Già in queste righe d’attacco del romanzo si rileva una serie di notizie molto interessanti, ma soprattutto significative per accostarci alla psicologia dei personaggi e all’ambiente nel quale essi si muovono.
Intanto appare evidente come lo stile del romanzo sia estremamente diretto, senza sotterfugi, quasi brutale nella sua ansia di buttare fuori la verità.

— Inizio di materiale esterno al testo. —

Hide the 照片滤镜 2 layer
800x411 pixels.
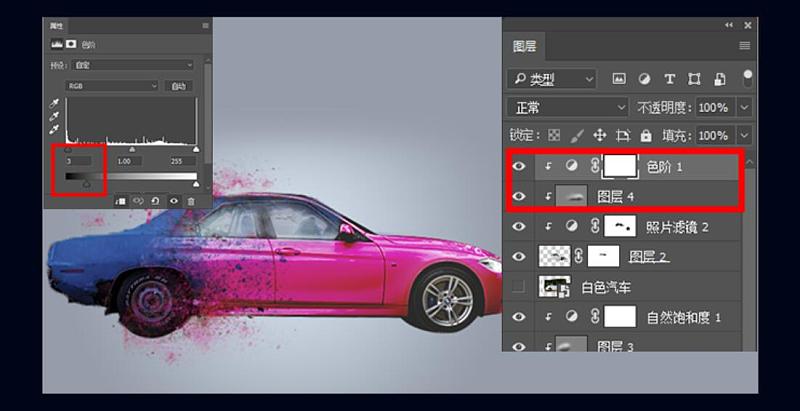coord(518,227)
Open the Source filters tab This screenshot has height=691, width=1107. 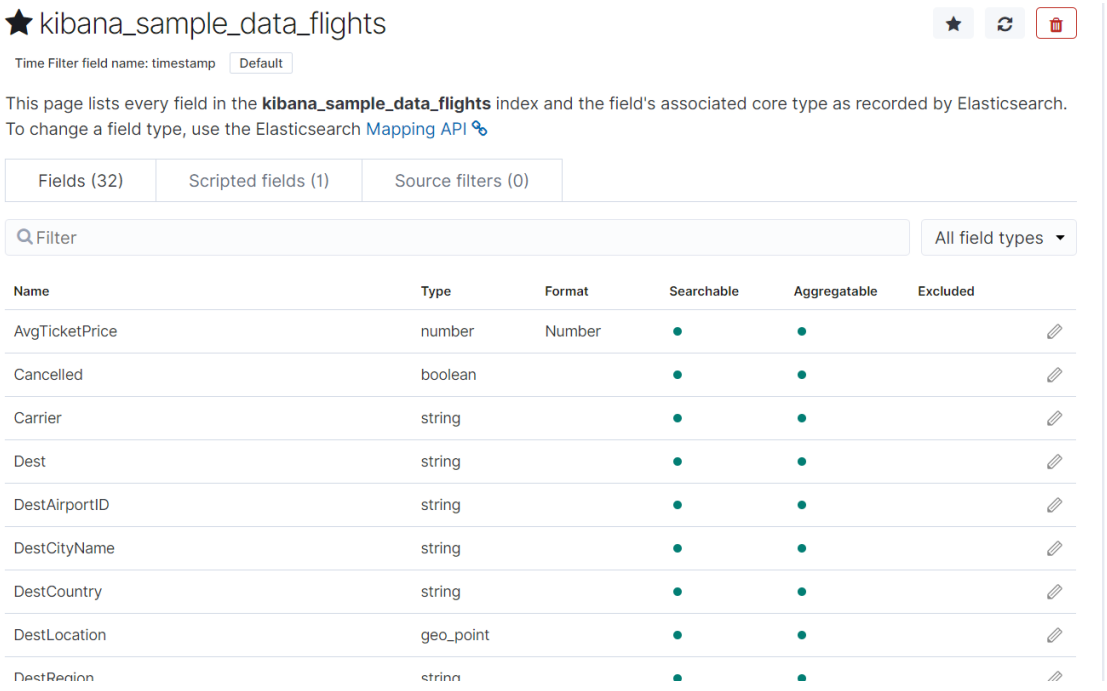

All’Io narrante si affianca, fin dalla prima riga, il personaggio di Dean, alla seconda riga Kerouac già confessa il fallimento del suo matrimonio, alla terza percepiamo il dolore per la lunga malattia che ha interessato non soltanto il corpo ma anche l’anima di Sal Paradise alias Kerouac, il protagonista , tanto profondamente che egli così descrive: “della quale non mi prenderò la briga di parlare”, per poi aggiungere subito “con la sensazione da parte mia che tutto fosse morto” .Alla sesta riga l’autore già ci spiega la “ragione” del romanzo, il motivo che lo ha indotto a vivere “lungo la strada”, l’incontro con Dean, l’amico che ancora non conosciamo ma che indoviniamo avere, nel romanzo-confessione di Kerouac, un ruolo molto importante (sappiamo che si tratta di Neal Cassady, l’inseparabile amico di vagabondaggi e di esperienze “estreme” di Kerouac). Alla decima riga qualche tratto di Dean-Neal incomincia a intravedersi: “nacque per la strada”, “alcune sue lettere scritte in un riformatorio del New Mexico” chiedevano di “insegnargli ogni cosa su Nietzsche”.

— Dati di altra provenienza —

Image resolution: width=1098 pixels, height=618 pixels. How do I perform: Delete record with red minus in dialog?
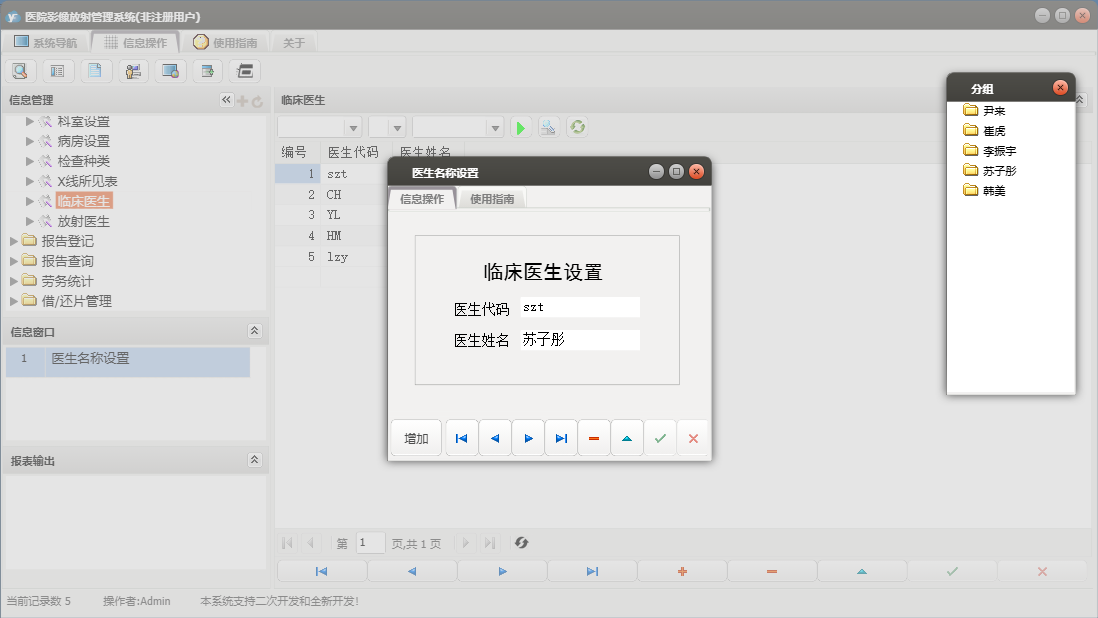(594, 439)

Ci pare quindi che anche Kerouac, in questo romanzo che – per gli argomenti trattati e lo stile letterario – è assai diverso dai romanzi degli autori presentati in precedenza, rispetti, consapevolmente o meno, la prima regola d’oro di ogni narratore: non tediare con inutili descrizioni, non far sorridere con situazioni improbabili, non far sbadigliare con grottesche saccenterie, rispettare il lettore proponendogli storie vere o verosimili, con personaggi reali o attinti dalla realtà, umani e non inerti manichini. Naturalmente, sono ammessi i romanzi allegorici, se ci aiutano a comprendere meglio la realtà.
Concludendo questa breve analisi vorrei aggiungere che, ovviamente, l’incipit di un libro non è il libro e non va pertanto mitizzato. Ma esso può essere utile a farci comprendere, sin dalle prime battute, se vi sia l’intenzione, da parte dell’autore, di dirci davvero qualcosa che gli sta a cuore, oppure se questi voglia soltanto portarci a spasso con le parole. Così, tanto per saperci regolare e agire di conseguenza.